Par plagesdu6juin1944 | Le 01/06/2016 | Commentaires (0)
Pendant la Seconde Guerre Mondiale, un espagnol, secrètement au service des anglais, intoxiqua les renseignements allemands. Cet agent double contribua à la réussite du Débarquement allié en Normandie et réalisa l’exploit d’être décoré par les 2 camps. Avant de mystérieusement disparaitre…
En ce début 1944, les allemands ont peu de certitudes concernant le Débarquement des troupes ennemies à l’Ouest. Ils savent que l’ouverture du second front tant demandé par Staline se fera à court terme. Cependant, Hitler ignore ou et quand les alliés porteront leur attaque. Alors le Führer met la pression sur ses services de renseignements, l’Abwehr de l’amiral Canaris, afin qu’ils fassent la lumière sur la stratégie de Churchill et consorts. L’Abwehr sollicite ses espions, dont un de ses meilleurs éléments, Arabel. Arabel est fiable, Arabel est précis. Arabel vit en Angleterre et a accès à des informations pertinentes sur les préparatifs d’Overlord grâce à son réseau d’infiltrés. Les allemands ont confiance en ce précieux Arabel et ses compagnons, et analysent chacun de leurs envois avec attention.
Mais Arabel est une farce, une imposture. Et les allemands l’ignorent. Arabel, de son vrai nom Juan Pujol Garcia, travaille en fait pour les services secrets Britanniques.
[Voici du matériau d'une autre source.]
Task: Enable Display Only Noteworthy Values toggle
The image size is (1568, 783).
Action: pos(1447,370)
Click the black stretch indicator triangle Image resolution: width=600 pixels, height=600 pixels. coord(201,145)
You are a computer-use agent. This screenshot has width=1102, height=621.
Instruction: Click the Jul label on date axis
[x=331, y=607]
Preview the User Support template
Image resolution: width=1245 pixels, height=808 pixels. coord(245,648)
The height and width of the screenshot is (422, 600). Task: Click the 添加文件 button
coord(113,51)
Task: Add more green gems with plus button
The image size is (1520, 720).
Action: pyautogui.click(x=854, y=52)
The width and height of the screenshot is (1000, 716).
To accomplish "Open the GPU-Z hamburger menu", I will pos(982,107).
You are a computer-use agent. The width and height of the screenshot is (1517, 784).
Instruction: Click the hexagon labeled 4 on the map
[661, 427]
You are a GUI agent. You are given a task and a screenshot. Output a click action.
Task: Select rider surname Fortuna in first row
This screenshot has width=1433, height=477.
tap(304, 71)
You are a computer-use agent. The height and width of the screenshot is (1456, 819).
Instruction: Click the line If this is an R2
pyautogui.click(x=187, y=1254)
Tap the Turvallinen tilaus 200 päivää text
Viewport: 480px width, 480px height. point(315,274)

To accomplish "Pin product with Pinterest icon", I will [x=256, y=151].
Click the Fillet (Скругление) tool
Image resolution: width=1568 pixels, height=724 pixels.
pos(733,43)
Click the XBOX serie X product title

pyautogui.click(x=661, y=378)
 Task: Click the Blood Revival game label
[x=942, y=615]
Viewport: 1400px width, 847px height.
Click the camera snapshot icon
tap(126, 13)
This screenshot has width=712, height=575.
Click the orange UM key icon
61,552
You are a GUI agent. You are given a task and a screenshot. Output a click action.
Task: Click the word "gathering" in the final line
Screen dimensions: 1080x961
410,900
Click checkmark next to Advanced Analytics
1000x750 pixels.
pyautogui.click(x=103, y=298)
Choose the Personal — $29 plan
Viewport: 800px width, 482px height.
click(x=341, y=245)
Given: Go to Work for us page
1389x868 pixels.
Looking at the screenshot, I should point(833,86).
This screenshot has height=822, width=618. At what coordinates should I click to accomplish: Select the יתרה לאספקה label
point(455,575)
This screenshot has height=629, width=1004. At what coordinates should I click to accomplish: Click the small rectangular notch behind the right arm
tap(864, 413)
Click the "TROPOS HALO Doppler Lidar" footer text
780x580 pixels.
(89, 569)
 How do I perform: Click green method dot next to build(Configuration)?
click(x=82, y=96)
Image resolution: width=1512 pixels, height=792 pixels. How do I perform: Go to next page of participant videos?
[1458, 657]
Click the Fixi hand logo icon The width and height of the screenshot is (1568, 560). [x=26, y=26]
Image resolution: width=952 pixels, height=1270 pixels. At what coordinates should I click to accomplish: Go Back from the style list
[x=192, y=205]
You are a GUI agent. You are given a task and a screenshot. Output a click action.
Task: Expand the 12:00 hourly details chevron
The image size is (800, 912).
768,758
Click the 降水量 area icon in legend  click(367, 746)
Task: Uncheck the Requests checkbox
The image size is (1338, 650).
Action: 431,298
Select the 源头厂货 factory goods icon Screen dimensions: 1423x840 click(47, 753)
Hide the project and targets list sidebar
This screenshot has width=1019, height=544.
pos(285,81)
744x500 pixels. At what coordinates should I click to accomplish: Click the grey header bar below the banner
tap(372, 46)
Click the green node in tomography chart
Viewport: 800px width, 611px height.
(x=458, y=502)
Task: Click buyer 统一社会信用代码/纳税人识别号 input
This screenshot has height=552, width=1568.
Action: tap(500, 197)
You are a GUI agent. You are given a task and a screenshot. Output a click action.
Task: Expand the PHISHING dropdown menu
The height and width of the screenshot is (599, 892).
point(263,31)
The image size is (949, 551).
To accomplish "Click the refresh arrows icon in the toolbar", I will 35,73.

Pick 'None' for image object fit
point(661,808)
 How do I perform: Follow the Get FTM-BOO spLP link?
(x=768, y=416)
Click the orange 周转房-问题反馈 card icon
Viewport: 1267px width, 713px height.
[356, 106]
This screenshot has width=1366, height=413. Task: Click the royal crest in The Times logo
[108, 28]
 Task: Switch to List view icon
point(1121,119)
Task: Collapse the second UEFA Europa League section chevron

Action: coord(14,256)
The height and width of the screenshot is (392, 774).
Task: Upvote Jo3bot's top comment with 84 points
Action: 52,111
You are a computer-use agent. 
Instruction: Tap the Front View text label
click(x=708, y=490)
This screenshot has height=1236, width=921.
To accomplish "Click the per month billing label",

Retour en 1912 en Espagne. Juan Pujol Garcia naît dans une famille sans histoires. Après une guerre civile, l’Espagne est commandé en 1939 par la poigne de fer du général Franco. De cette dictature, Garcia cultive une profonde aversion pour les régimes totalitaires. Il propose alors ses compétences aux services secrets de sa Majesté. Néanmoins il essuie un refus. Diabolique, il se tourne alors en 1941 vers les renseignements allemands qui, enthousiastes, acceptent de l’enrôler. Car Garcia, se faisant passer pour un correspondant de guerre au Royaume-Uni, dit avoir accès incognito à des données sensibles. Une offre bien trop alléchante pour l’agent nazi qu’il rencontre à Madrid. L’affaire est conclue, Garcia, devenu Arabel, sera les yeux et les oreilles de Canaris à Londres. On lui enseigne les techniques de chiffrage des messages et lui alloue 3 000 dollars pour le voyage. Fin prêt, il se rend à Lisbonne afin d’embarquer pour un port anglais. Mais c’est la douche froide pour Garcia qui n’est pas autorisé à quitter le Portugal.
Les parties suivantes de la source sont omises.